**Data in this exercise**:
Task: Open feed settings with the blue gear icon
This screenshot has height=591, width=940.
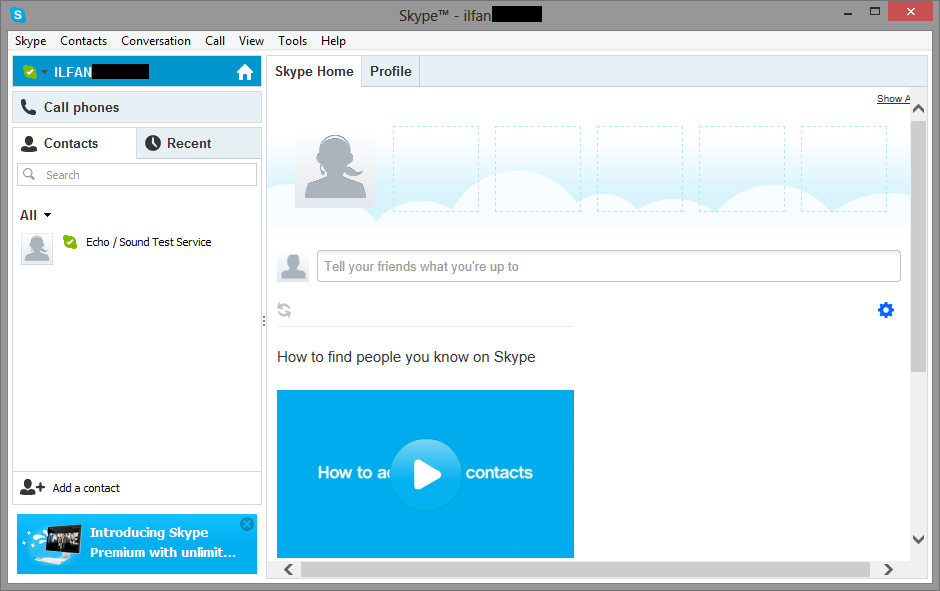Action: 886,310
* * *
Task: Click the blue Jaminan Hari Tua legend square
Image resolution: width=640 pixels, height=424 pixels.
==
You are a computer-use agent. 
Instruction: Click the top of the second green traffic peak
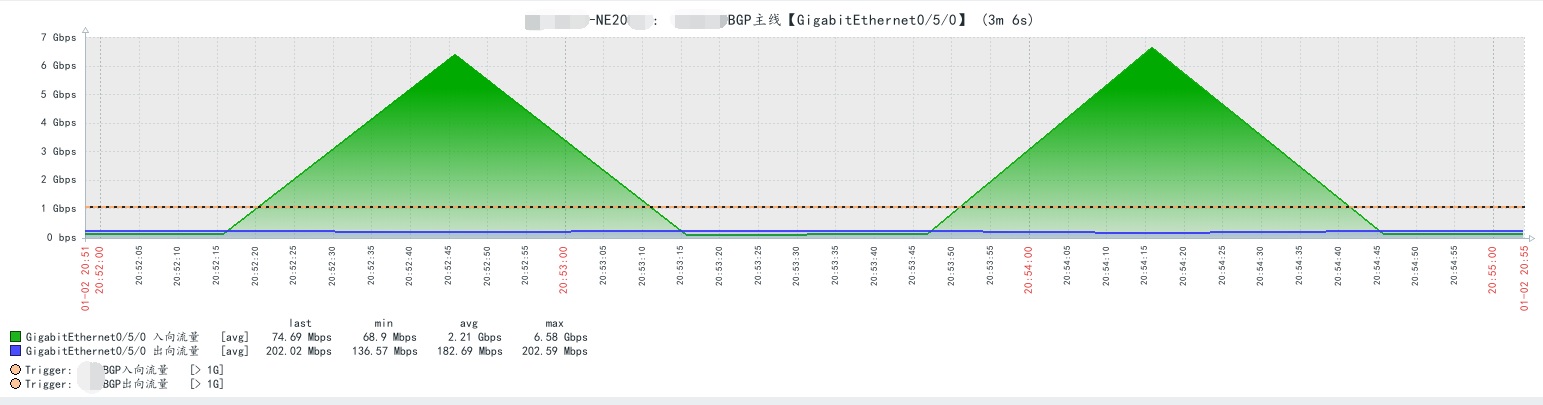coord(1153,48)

**Try it**: Find the word "Task" in the entries. Copy each line that holds it.

**Exercise response**:
Task: Open feed settings with the blue gear icon
Task: Click the blue Jaminan Hari Tua legend square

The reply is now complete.